:: Records for this exercise

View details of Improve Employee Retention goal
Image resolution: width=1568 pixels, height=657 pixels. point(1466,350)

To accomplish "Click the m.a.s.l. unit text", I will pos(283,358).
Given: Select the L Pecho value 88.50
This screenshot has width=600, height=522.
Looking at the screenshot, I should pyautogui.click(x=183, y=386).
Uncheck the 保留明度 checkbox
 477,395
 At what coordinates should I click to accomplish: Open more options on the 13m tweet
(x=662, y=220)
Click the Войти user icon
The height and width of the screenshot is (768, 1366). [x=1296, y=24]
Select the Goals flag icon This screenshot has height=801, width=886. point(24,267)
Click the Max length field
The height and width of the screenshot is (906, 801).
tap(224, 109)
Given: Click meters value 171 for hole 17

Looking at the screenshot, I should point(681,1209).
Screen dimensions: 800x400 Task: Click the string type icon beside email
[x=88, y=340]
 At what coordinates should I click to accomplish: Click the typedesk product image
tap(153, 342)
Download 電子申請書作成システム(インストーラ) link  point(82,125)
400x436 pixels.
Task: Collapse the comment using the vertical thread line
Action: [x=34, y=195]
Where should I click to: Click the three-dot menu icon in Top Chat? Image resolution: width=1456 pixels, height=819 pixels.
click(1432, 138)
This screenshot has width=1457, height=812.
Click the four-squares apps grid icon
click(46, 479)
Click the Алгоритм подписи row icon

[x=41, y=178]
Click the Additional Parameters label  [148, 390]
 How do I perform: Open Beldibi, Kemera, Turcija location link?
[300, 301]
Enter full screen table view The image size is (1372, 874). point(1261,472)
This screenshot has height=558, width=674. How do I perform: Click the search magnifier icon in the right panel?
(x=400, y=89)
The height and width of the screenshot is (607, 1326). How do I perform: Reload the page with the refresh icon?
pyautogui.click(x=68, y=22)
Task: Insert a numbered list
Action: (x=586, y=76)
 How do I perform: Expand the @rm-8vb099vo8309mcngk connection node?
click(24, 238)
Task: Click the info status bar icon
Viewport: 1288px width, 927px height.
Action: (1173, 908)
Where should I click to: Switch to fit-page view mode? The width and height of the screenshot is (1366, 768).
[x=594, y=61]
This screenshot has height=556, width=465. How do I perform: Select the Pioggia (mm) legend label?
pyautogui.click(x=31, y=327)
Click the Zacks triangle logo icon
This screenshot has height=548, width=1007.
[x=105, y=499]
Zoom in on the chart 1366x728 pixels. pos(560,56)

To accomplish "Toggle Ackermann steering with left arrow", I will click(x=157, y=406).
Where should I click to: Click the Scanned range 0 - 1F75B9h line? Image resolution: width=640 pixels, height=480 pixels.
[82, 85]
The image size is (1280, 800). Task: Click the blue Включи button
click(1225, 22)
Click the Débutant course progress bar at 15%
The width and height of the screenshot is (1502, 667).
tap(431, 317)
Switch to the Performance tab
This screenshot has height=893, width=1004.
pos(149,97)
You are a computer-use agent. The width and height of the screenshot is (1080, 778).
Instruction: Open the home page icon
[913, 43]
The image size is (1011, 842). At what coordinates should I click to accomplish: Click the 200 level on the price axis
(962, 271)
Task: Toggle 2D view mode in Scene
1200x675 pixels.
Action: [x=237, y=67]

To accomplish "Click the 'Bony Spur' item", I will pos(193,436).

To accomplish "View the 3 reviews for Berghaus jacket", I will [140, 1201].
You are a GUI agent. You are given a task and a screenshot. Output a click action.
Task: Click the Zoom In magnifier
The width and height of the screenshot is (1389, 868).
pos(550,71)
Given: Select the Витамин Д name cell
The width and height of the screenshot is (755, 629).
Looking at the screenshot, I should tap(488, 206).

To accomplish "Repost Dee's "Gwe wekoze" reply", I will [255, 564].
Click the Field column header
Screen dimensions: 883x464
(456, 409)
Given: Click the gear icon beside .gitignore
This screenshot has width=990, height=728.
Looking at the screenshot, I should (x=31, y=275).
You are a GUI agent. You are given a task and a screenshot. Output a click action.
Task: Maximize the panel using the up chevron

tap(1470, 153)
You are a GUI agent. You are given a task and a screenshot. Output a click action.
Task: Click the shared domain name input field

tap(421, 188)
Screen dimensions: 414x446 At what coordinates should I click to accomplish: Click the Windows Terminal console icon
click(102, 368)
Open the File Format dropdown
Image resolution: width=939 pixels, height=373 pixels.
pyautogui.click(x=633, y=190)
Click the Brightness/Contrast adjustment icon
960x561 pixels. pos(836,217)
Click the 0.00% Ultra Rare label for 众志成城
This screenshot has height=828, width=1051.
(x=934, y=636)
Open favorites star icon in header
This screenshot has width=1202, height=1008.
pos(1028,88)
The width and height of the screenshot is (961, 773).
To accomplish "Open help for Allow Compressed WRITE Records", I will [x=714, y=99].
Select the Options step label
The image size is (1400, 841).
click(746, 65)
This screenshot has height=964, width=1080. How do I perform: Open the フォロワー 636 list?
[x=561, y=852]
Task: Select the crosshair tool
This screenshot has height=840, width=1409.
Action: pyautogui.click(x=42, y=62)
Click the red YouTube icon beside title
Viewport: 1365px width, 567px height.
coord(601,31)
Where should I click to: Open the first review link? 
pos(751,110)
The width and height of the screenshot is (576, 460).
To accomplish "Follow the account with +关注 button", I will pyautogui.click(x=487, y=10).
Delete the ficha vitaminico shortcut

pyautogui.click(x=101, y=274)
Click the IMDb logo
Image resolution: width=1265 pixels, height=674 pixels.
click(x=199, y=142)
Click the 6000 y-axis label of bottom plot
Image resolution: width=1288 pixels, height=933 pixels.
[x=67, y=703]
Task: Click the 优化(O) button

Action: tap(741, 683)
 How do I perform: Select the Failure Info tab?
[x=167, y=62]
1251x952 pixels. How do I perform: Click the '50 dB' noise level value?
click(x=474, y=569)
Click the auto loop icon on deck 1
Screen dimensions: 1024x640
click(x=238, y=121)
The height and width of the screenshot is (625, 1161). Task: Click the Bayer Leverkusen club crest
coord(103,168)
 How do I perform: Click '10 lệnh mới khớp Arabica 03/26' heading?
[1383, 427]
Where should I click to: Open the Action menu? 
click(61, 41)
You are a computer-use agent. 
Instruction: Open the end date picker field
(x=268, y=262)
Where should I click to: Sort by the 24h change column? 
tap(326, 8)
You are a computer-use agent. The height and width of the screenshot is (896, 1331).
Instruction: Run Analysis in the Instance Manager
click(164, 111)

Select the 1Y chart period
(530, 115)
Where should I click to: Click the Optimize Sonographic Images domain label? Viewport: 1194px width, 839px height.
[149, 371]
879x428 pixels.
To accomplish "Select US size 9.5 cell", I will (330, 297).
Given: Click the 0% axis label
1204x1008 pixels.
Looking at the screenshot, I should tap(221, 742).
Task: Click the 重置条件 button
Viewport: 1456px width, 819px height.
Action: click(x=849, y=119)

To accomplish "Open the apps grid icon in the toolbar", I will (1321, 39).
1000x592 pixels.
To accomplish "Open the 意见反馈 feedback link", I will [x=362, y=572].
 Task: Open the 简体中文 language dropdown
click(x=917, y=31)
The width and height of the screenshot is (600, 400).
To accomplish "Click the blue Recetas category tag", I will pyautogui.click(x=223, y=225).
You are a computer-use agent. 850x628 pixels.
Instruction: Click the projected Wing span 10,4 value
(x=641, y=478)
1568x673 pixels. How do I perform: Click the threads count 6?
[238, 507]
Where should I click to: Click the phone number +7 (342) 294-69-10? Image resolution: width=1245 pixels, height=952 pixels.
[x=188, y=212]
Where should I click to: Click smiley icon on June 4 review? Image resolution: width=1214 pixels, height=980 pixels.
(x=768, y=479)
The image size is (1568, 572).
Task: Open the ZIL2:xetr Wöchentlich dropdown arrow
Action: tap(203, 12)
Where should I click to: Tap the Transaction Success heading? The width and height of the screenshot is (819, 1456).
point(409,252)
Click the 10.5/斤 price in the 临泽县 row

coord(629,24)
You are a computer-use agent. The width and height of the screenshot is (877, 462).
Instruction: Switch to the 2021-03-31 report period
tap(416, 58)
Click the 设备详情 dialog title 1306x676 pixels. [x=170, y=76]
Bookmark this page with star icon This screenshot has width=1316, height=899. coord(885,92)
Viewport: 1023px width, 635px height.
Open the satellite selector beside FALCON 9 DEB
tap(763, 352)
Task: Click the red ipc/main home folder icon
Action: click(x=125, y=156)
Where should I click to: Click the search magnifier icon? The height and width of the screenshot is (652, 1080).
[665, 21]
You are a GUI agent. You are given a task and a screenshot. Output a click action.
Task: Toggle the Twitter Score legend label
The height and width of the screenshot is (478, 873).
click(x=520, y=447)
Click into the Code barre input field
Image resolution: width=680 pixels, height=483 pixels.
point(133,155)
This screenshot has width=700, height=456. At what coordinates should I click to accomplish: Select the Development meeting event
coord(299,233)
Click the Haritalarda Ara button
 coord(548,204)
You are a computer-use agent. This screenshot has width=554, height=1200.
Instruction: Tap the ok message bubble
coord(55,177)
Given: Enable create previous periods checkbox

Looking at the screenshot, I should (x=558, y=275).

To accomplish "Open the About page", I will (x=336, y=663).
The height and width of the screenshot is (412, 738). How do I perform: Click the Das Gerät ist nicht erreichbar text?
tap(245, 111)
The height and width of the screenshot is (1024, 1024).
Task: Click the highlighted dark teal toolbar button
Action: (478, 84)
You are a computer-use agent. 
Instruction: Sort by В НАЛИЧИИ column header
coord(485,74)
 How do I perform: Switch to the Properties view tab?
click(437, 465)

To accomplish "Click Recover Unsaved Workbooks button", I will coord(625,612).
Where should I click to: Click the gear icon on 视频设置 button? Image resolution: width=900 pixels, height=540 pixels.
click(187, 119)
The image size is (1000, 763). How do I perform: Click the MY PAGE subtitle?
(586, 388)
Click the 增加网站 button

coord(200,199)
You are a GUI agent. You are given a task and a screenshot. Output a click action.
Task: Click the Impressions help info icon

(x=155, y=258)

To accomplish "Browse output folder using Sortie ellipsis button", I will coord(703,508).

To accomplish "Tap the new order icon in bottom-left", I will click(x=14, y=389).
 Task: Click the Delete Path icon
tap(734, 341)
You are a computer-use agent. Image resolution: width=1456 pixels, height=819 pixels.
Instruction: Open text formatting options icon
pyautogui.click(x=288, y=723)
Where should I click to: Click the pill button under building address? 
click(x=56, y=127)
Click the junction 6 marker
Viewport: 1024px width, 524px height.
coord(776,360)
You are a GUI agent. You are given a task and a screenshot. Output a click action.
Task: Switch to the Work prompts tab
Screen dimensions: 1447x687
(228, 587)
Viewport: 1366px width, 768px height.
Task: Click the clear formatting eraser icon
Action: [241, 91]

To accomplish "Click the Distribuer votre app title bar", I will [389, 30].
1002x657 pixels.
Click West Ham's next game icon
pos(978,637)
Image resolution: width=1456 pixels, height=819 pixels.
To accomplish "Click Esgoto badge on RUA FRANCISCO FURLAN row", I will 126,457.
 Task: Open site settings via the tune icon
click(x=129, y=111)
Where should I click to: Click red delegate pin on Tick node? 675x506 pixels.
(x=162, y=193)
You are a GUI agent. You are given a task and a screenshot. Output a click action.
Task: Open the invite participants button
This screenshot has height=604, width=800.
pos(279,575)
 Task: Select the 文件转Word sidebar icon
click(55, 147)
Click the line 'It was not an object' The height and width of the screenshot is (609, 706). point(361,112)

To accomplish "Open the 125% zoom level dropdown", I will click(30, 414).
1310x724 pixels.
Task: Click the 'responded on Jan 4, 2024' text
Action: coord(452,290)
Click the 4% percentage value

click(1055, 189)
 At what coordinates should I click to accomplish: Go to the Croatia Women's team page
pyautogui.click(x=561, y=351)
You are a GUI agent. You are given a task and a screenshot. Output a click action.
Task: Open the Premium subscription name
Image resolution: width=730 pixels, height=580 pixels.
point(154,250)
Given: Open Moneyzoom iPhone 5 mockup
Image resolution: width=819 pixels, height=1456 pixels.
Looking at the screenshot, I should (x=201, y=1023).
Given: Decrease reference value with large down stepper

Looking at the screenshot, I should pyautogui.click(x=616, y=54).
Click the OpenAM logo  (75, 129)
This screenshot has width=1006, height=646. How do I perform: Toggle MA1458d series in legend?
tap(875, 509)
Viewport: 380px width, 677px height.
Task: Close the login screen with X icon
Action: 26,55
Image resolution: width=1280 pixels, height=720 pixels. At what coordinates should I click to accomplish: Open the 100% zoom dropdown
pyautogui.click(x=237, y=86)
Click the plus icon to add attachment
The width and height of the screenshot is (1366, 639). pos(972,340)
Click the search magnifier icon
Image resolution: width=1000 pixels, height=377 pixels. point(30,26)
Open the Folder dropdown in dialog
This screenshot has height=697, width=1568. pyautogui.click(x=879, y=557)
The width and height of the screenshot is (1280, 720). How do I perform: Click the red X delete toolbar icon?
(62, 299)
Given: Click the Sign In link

::::

### Aim of the exercise
Tally the lines in these entries that have the string "bottom" in them, then answer with the count and nothing else.

### Exercise response
2